**Data records:**
────────

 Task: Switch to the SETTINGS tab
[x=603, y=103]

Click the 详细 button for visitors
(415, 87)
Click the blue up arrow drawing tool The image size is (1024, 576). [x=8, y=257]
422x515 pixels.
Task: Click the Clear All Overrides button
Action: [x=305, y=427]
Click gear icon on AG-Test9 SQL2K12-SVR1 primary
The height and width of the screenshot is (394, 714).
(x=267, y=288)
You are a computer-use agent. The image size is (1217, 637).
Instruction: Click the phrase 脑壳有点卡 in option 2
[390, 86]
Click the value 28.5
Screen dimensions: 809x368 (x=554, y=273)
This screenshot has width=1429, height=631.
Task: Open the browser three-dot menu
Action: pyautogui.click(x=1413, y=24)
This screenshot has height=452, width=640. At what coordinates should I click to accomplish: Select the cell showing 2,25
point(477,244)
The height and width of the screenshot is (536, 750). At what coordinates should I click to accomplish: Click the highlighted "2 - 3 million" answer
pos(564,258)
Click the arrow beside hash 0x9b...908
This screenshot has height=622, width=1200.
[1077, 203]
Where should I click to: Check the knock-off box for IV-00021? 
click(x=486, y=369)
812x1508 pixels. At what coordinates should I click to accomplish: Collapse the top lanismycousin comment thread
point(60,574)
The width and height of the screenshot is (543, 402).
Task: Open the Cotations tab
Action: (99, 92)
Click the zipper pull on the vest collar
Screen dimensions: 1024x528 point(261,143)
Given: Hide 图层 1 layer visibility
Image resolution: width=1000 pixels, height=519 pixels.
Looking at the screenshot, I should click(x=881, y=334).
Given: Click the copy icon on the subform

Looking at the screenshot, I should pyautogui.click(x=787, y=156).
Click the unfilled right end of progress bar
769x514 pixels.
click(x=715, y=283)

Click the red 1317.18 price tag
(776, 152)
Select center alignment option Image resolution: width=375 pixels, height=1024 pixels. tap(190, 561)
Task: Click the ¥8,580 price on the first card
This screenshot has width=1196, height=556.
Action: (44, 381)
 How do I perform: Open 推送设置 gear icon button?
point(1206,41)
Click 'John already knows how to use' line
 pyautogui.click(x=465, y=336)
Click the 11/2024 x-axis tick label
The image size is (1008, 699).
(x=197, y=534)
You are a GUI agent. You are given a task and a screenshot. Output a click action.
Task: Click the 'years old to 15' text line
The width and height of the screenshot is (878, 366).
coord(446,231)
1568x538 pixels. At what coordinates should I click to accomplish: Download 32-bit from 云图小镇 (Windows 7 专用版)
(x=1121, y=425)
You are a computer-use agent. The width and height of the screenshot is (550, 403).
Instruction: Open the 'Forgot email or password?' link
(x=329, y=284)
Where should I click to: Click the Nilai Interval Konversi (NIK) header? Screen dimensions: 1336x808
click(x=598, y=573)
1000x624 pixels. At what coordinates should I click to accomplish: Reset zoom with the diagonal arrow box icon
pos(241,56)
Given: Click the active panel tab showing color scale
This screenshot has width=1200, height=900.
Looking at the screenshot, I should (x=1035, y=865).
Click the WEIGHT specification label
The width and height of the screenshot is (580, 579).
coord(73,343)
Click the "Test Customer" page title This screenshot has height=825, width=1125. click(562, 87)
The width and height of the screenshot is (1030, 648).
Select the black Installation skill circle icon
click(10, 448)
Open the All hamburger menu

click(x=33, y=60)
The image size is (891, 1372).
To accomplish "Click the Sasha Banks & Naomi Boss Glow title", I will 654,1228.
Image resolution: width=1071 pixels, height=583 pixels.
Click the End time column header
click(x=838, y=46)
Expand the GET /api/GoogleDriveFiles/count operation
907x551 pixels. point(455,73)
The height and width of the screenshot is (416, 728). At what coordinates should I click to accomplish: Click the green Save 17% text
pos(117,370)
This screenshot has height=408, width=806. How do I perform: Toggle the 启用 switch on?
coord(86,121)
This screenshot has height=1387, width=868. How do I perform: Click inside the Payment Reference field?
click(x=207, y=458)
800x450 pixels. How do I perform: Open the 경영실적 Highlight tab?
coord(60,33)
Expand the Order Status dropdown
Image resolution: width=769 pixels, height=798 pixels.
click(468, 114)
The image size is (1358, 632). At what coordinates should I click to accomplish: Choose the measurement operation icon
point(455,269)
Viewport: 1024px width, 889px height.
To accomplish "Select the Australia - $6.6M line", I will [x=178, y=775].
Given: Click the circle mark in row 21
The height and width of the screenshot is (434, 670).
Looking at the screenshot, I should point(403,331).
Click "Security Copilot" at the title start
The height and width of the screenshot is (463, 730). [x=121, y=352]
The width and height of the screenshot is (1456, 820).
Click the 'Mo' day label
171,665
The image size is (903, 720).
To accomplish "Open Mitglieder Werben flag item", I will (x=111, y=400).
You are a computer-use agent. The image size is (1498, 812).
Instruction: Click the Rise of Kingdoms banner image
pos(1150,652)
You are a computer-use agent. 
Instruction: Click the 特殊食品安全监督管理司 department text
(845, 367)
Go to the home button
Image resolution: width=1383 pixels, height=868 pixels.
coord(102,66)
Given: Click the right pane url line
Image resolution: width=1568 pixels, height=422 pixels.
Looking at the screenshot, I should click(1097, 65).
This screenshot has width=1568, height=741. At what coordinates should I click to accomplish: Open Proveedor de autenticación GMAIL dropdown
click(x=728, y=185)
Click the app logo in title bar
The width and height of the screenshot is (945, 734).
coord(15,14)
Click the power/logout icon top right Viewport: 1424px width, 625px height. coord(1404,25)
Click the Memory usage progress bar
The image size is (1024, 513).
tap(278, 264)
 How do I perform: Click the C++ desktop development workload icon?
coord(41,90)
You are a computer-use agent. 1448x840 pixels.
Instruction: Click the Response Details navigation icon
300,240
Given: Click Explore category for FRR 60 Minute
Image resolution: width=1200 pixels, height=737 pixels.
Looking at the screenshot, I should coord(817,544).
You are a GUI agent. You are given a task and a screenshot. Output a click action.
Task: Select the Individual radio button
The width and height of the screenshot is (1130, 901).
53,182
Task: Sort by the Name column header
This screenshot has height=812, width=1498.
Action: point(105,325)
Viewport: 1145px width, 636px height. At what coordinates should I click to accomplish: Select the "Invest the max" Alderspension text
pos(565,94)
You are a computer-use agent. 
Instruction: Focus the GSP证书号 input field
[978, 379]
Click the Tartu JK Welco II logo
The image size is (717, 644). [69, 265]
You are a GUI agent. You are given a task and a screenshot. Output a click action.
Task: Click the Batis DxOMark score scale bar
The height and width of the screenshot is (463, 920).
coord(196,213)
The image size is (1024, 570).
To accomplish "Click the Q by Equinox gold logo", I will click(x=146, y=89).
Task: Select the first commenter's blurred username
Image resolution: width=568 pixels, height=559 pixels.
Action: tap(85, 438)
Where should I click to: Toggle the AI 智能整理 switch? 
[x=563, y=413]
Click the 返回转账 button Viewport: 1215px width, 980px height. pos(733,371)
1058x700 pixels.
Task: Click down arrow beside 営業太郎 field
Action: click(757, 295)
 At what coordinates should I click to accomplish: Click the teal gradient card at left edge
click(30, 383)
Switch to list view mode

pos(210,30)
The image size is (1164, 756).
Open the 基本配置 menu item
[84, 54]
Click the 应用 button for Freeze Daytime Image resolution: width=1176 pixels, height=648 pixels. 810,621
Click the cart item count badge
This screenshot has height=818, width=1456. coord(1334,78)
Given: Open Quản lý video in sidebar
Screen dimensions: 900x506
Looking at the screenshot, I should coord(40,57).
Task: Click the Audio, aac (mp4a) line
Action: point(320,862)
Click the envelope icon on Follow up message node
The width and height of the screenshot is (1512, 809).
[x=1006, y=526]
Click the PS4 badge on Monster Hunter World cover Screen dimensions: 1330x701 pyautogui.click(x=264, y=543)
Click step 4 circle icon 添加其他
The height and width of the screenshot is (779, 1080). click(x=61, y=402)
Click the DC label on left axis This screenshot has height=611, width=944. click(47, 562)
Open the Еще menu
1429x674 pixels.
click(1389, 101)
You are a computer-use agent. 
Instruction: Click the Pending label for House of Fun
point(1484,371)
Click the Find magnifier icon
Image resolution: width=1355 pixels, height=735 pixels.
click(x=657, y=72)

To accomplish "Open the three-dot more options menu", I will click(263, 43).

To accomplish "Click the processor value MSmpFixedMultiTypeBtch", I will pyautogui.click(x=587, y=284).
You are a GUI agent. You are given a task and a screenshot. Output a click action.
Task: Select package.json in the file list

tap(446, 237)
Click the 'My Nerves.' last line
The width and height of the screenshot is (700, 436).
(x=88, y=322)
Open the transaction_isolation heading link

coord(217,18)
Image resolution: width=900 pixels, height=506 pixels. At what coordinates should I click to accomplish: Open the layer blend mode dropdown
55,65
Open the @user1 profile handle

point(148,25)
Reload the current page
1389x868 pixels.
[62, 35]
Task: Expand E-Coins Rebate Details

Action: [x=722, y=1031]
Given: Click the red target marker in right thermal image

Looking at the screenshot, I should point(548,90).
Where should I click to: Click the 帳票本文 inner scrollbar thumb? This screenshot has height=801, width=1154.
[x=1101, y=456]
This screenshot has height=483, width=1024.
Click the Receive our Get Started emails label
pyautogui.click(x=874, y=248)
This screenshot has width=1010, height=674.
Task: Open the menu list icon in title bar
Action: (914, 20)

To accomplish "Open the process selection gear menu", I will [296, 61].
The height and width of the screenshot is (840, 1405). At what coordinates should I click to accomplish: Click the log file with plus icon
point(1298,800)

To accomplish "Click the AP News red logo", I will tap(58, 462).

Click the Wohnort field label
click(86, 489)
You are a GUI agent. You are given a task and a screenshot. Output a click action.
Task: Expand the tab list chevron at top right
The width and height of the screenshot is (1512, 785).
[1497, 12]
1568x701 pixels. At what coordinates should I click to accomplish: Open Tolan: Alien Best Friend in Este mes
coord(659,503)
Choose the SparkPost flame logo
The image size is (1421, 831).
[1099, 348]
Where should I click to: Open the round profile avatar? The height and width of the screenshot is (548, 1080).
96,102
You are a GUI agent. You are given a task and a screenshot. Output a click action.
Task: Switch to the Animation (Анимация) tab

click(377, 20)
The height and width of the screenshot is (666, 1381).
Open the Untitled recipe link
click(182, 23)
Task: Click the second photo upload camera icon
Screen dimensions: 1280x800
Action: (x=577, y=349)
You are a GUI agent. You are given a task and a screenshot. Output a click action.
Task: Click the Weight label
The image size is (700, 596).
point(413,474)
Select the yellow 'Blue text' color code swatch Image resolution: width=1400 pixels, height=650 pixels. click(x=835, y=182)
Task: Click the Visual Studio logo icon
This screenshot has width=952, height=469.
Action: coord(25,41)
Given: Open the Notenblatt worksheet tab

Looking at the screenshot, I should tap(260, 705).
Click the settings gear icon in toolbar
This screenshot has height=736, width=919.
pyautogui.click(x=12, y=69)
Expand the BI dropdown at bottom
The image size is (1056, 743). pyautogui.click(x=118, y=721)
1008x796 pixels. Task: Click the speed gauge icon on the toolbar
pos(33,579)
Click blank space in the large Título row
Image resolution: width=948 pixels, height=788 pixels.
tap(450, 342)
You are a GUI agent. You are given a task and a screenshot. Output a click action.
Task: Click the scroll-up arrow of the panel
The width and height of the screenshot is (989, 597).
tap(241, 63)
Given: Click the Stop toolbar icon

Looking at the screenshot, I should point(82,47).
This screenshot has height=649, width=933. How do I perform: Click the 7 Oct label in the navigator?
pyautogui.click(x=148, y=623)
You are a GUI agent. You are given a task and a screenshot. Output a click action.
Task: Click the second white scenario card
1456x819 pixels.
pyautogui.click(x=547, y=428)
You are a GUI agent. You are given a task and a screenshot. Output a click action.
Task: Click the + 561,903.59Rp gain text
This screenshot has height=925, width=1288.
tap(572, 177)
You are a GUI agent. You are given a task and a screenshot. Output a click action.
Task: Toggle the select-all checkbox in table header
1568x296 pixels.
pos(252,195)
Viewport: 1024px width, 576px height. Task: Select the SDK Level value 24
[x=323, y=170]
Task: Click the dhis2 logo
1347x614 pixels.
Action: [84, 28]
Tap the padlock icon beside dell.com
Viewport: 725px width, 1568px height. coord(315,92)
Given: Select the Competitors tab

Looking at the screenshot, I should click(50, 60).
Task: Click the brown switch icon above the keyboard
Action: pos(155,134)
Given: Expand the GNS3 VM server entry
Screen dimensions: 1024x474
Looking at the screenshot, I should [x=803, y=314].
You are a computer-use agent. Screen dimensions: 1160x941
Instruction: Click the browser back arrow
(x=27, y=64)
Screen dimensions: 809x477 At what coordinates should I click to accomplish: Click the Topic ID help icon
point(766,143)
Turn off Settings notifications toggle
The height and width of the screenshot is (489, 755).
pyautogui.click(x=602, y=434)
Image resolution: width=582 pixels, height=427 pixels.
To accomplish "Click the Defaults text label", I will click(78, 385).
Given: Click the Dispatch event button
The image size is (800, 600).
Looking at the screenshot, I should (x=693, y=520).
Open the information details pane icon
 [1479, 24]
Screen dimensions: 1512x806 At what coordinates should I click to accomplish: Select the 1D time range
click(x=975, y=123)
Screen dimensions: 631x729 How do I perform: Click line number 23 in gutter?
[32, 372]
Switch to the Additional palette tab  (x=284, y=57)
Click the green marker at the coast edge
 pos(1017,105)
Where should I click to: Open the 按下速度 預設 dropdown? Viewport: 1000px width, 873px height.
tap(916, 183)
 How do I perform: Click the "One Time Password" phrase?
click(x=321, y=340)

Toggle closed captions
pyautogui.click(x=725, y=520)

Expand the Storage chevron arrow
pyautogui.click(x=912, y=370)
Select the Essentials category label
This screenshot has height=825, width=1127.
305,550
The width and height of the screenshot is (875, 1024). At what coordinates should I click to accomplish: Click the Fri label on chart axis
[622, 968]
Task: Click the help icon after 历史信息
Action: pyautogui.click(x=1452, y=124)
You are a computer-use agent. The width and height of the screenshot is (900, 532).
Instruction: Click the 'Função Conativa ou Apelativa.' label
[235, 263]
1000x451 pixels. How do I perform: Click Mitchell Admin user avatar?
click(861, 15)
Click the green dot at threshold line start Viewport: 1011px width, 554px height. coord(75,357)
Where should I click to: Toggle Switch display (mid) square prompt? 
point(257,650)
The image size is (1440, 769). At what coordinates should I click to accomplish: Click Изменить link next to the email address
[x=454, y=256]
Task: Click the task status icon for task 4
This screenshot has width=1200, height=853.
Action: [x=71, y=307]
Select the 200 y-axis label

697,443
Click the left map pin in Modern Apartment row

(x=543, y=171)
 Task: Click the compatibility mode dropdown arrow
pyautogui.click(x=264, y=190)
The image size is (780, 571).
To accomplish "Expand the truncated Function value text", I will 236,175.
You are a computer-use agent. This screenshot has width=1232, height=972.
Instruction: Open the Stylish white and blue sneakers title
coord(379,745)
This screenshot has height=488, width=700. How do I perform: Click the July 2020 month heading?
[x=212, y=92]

────────

**Exercise:** Find every line of the records holding "page". Answer with the count alone.

**Answer for the task:** 2